Будь я настоящий фанатичный коллекционер, я бы, конечно, купил бы, из жадности, впрок, для обмена с другими коллекционерами, как это положено, но я-то к своему этому занятию относился несерьезно. Валялись на земле какие-то бумажки, называвшиеся когда-то деньгами, — ну, я их подбирал. А покупать еще, настоящие деньги за это платить — еще чего не хватало! У самого на хлеб не было. Я жил в Киеве, а тогда после войны голод на Украине был страшный. Сейчас, через много лет, та коллекция, может быть, и представляла бы собой какую-то ценность, но тогда — тогда я собирал ее так, для смеху.

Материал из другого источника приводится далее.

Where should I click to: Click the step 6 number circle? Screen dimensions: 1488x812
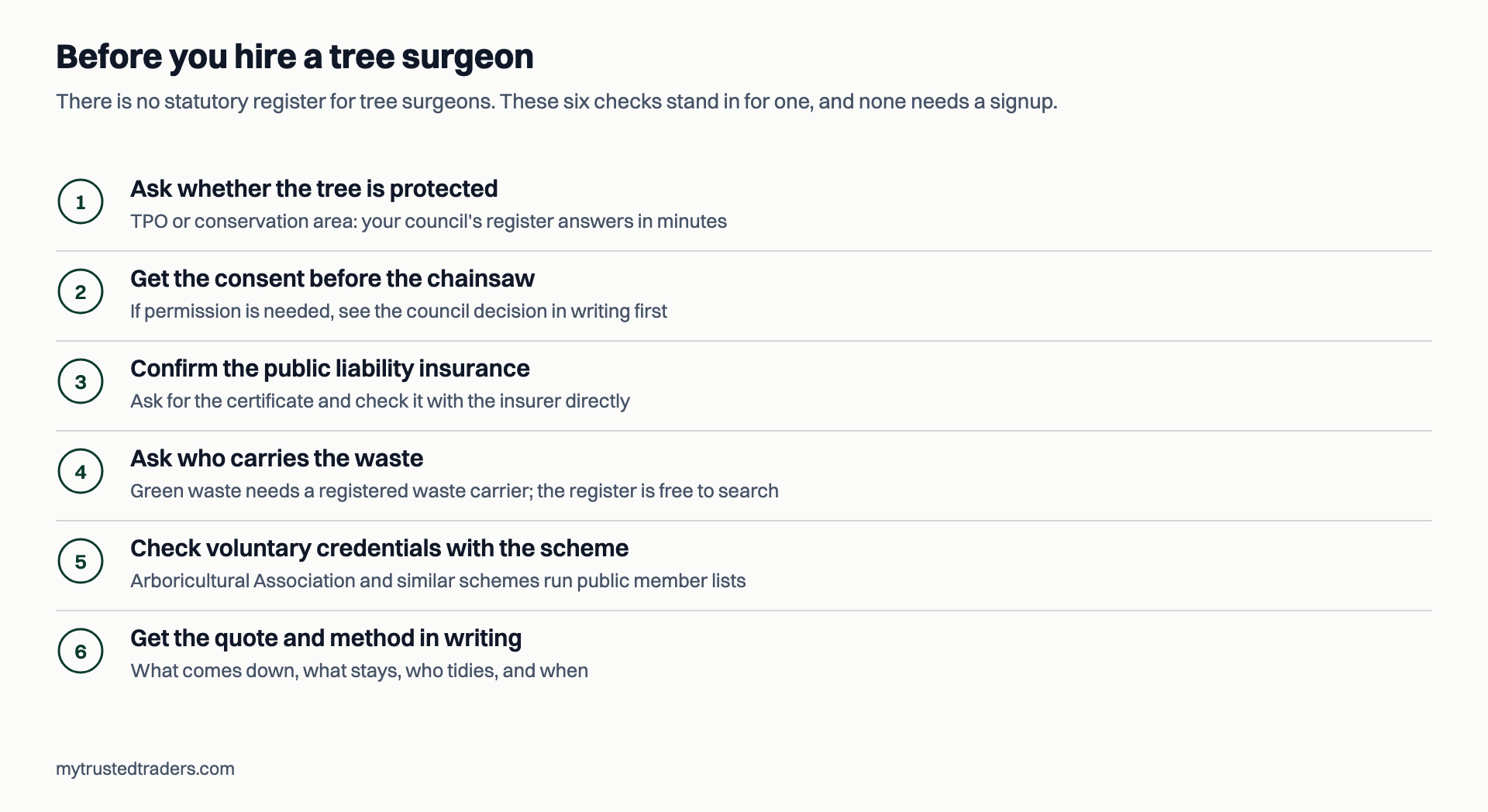81,651
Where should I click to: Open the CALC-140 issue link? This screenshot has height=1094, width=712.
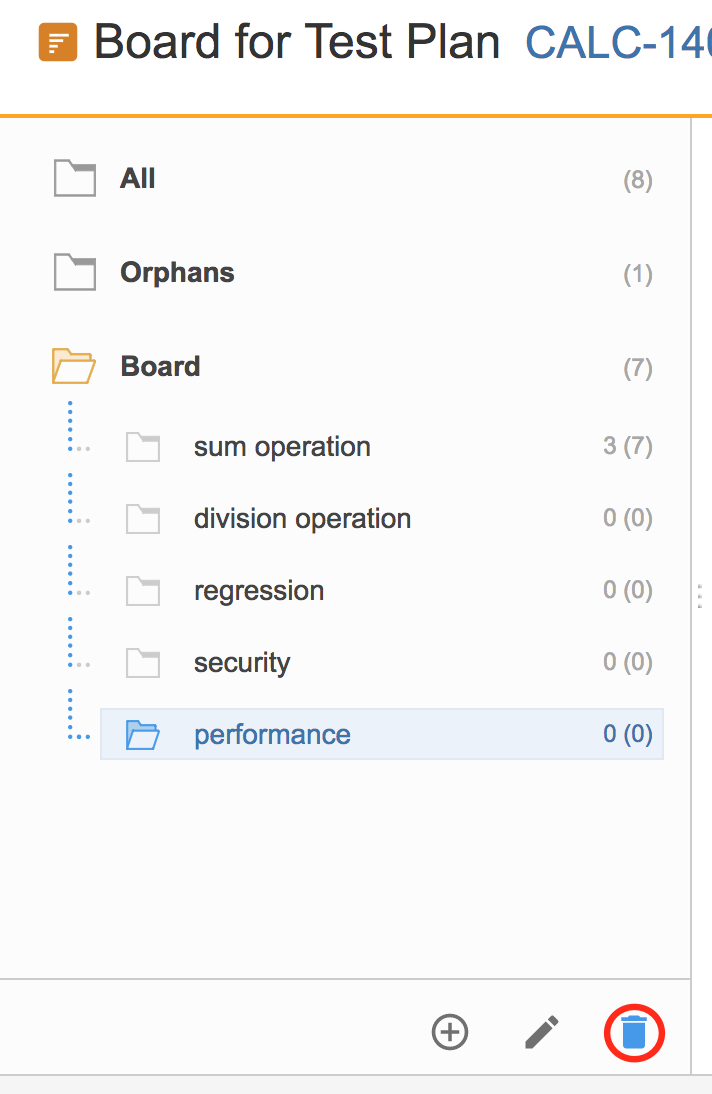coord(618,43)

А занимали мои 500 миллионов рублей так мало места (повторяю, этакое туго набитое портмоне размерами с половину школьного портфеля), потому что большую часть миллионов составляли те курьезные бумажки, которые лавинами печатались в послереволюционной инфляции вплоть до начала 30-х годов, когда случалось, что коробок спичек стоил и тысячу рублей, и 10 тысяч рублей, ну и, соответственно деньги были: дрянная такая, словно оберточная, бумажка, какие-то аляповатые завитушки, серп и молот, надпись: «Пять миллионов рублей». Тогда все без исключения были миллионерами и миллиардерами.